(Task) Nothing but the lines below from the one with "This screenshot has width=1385, height=710." through the one with "The width and height of the screenshot is (757, 594)." should be output, each exactly as given, and no pictures.

(Records for this exercise)
>>>
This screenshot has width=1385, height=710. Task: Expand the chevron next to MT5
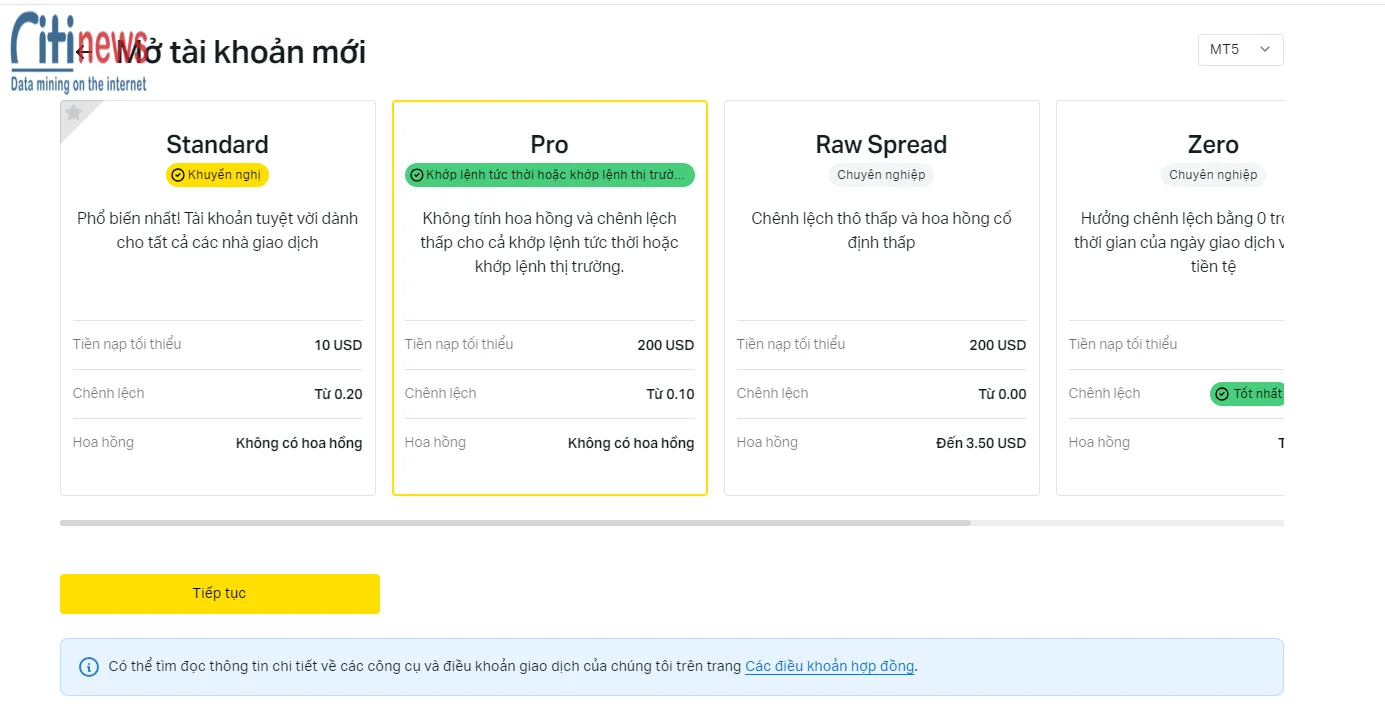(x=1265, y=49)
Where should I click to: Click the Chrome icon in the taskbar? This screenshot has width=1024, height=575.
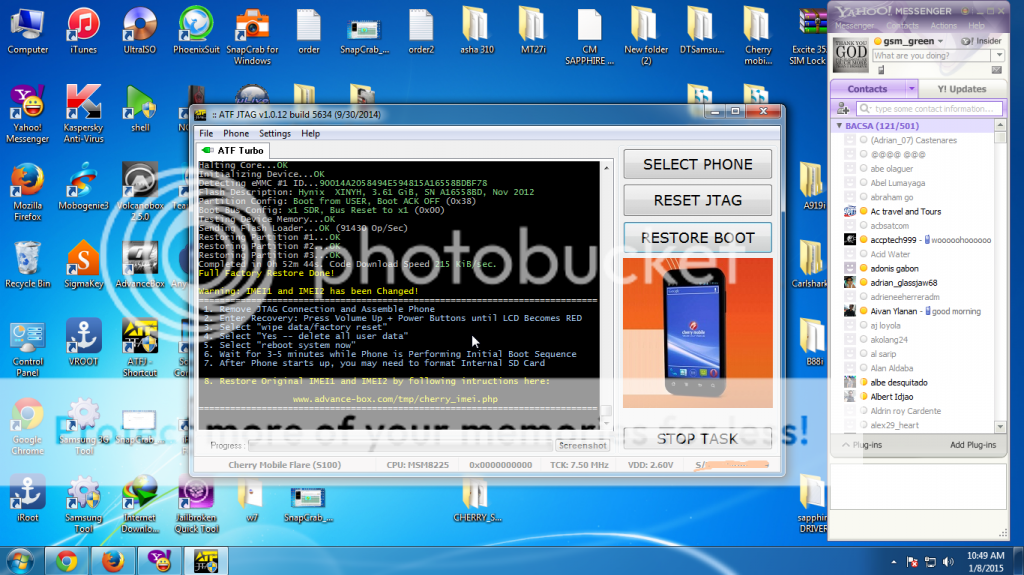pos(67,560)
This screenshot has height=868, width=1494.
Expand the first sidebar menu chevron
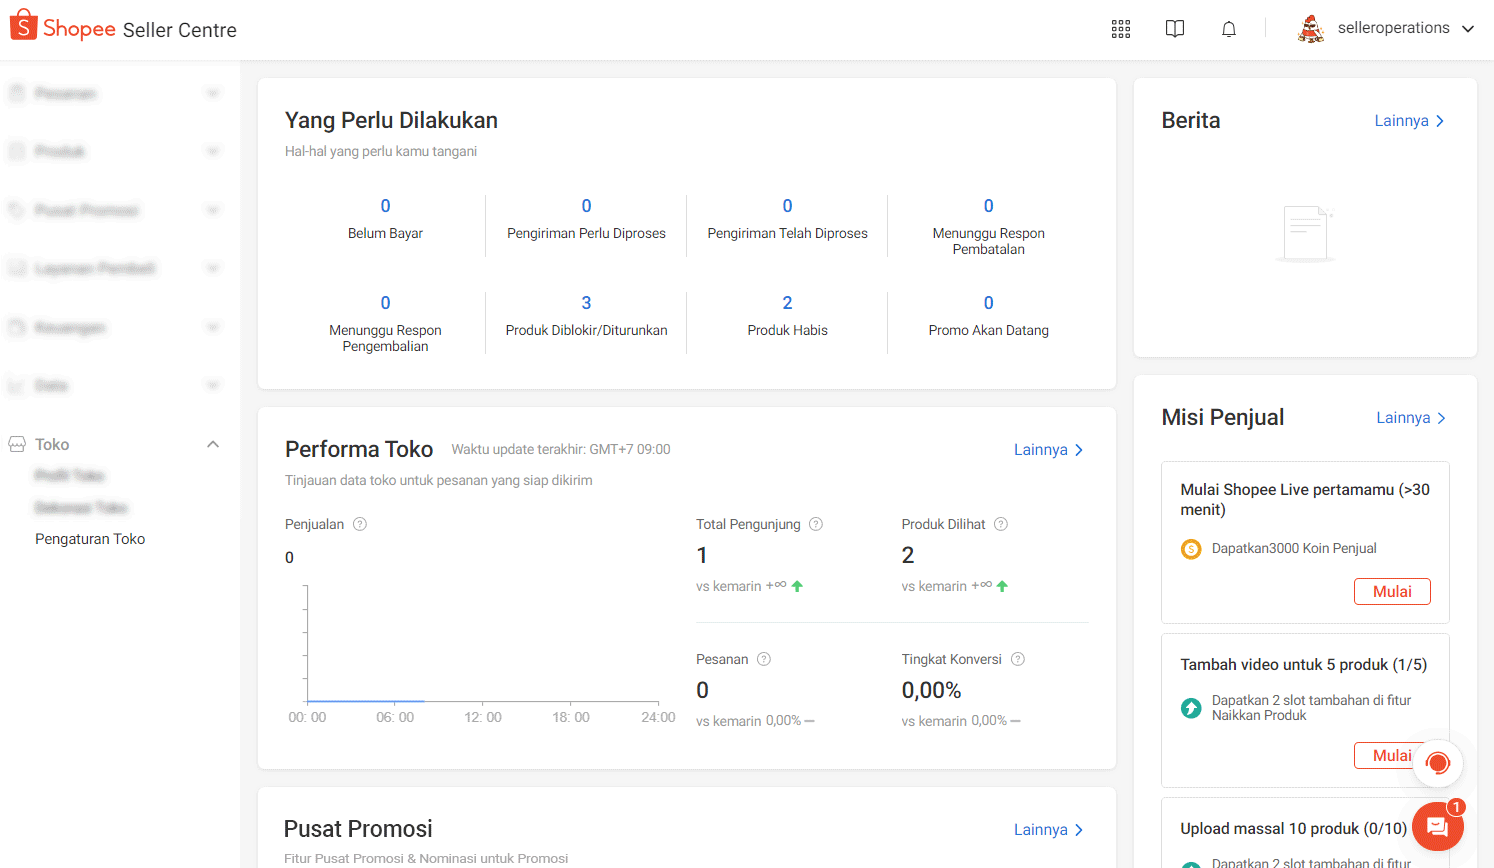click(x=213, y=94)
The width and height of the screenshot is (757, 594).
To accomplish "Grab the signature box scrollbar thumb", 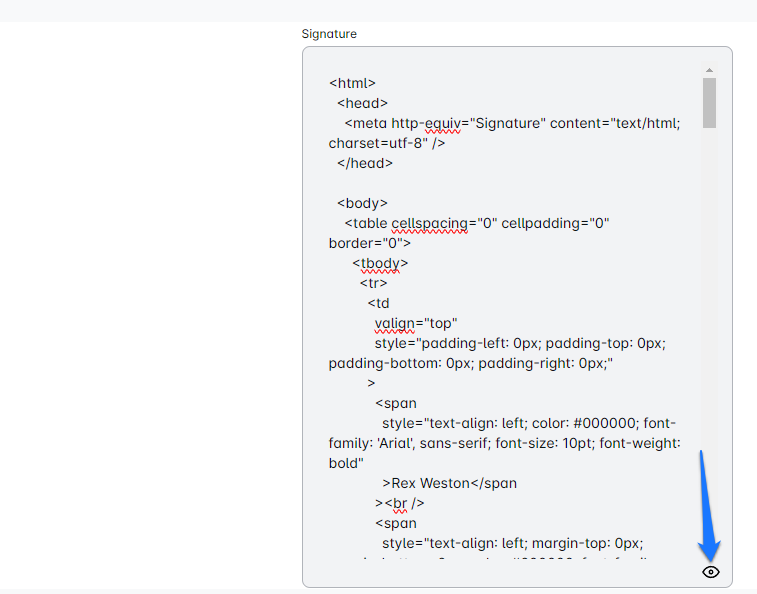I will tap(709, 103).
<<<
>>>
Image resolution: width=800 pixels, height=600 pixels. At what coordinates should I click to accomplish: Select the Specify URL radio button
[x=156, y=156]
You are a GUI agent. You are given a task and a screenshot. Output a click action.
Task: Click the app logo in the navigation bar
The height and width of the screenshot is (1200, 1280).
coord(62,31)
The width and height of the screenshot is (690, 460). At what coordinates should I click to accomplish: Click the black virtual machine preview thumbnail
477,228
<<<
>>>
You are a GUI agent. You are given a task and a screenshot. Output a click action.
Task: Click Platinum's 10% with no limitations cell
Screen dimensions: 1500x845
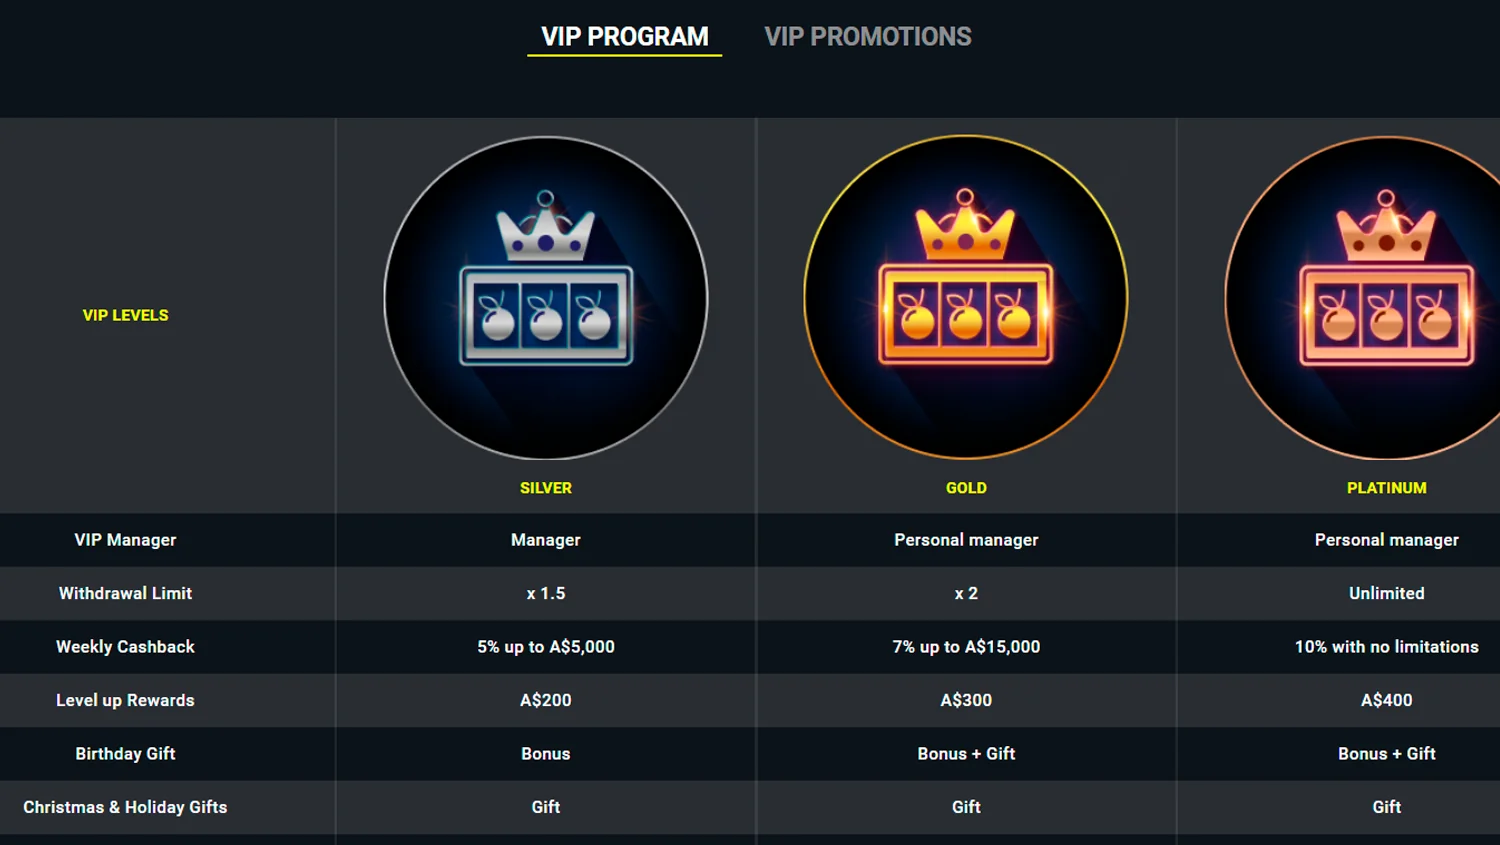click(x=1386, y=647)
<<<
(Response box)
This screenshot has width=1385, height=710. Task: Expand the chevron next to MT5
(x=1265, y=49)
Where should I click to: Click the Chrome icon in the taskbar? This screenshot has width=1024, height=575.
pos(67,560)
This screenshot has height=868, width=1494.
Expand the first sidebar menu chevron
click(x=213, y=94)
The width and height of the screenshot is (757, 594).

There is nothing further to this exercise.